Eyevance Pharmaceuticals launched Zerviate (0.24%, cetirizine ophthalmic solution) in the U.S. as a treatment for ocular itching associated with allergic conjunctivitis. According to the company, the drug is formulated with Hydrella, a vehicle that includes ingredients common to tear lubricants that make delivery of the cetirizine molecule comfortable to the ocular surface. Eyevance noted that given the COVID-19 pandemic, it deployed a remote virtual selling platform for its team to engage with ophthalmologists and other providers to introduce, educate, and supply Zerviate.

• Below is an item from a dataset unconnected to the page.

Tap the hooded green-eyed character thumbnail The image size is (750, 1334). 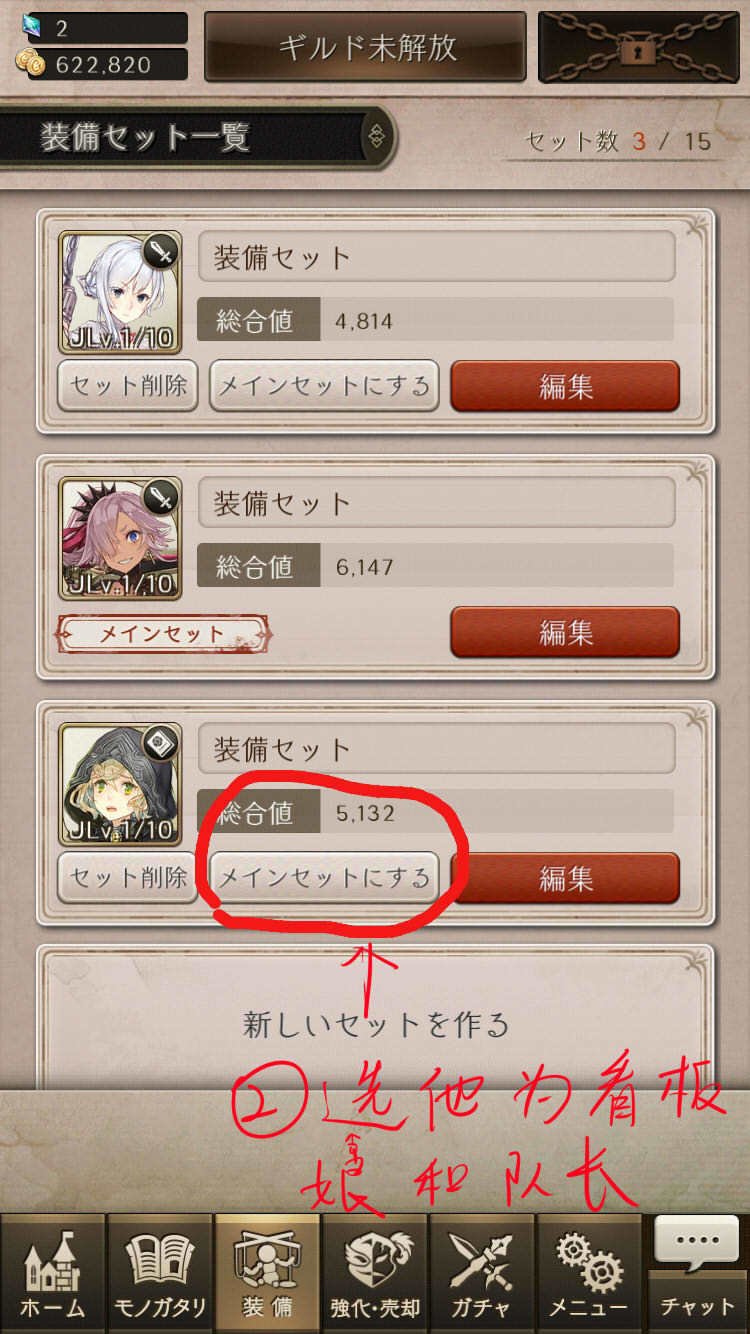coord(120,784)
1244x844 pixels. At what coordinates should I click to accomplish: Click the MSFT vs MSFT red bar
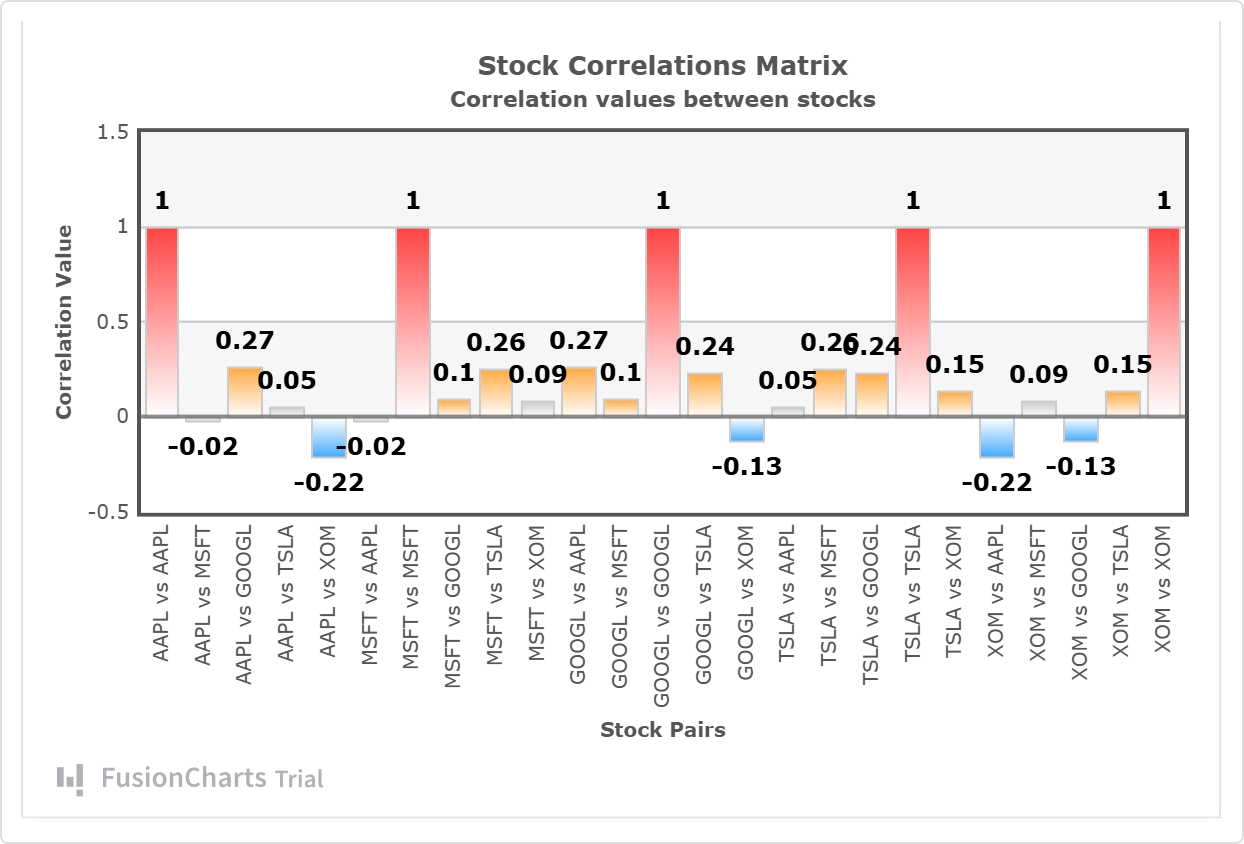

Enrollment complete for two different dry eye treatment clinical trials
Enrollment is complete for two different Phase 3 clinical trials for dry eye treatments. Oyster Point Pharma announced complete enrollment for its pivotal Phase 3 trial for OC-01, a nasal spray to treat the signs and symptoms of dry eye. Separately, Mimetogen Pharmaceuticals announced enrollment completion for its Phase 3 trial for the first-in-class nerve growth factor tavilermide. Oyster Point’s ONSET-2 Phase 3 clinical trial for OC-01 enrolled a total of 758 participants at several U.S. sites. The study is investigating two doses of the spray compared to placebo, evaluating safety and efficacy. The MIM-728 Phase 3 trial by Mimetogen has enrolled 600 patients and will compare efficacy for 5% tavilermide and 1% tavilermide ophthalmic solutions to vehicle (placebo), each dosed two times a day for 12 weeks, according to the company’s press release.

Patient dosing and follow-up complete for Phase 2 trial of OPT-302
Opthea Limited announced completion of patient dosing and follow-up to 12 weeks for a Phase 2a trial evaluating safety and efficacy of OPT-302 in combination with aflibercept (Eylea, Regeneron Pharmaceuticals) to treat diabetic macular edema.

Results from first-in-human artificial retinal device
As part of a multicenter trial enrolling in Europe, Nano Retina announced the results from its first-in-human NR600 artificial retina device, which the company describes as mimicking the eye’s natural physiological processes to restore functional vision of those blind from retinal degenerative diseases. Two patients who were blind from retinitis pigmentosa, according to a company press release, received the device and after activation reported seeing visual effects.

Phase 1/2 data for RNA therapy for Usher syndrome and non-syndromic retinitis pigmentosa
Use of RNA therapy QR-421a (ProQR Therapeutics) benefited 25% of patients, showing up to a line of improved vision compared to the untreated eye, according to interim analysis of Phase 1/2 data. The Stellar trial is a 24-month trial for patients with Usher syndrome or non-syndromic retinitis pigmentosa. QR-421a targets the underlying cause of these rare genetic conditions. There are currently no approved therapies for either.

Positive Phase 2a results for thyroid eye disease treatment
Data from an ongoing Phase 2a proof-of-concept study for IMVT-1401 for thyroid eye disease (Immunovant) showed positive results, with a 65% mean reduction in the antibody IgG from baseline. The subcutaneous injection of anti-FcRn antibody was also well tolerated with no serious adverse events. According to a news release from the company, 57% of patients’ Clinical Activity Score improved by 2 or more points, and 43% of patients had a proptosis response.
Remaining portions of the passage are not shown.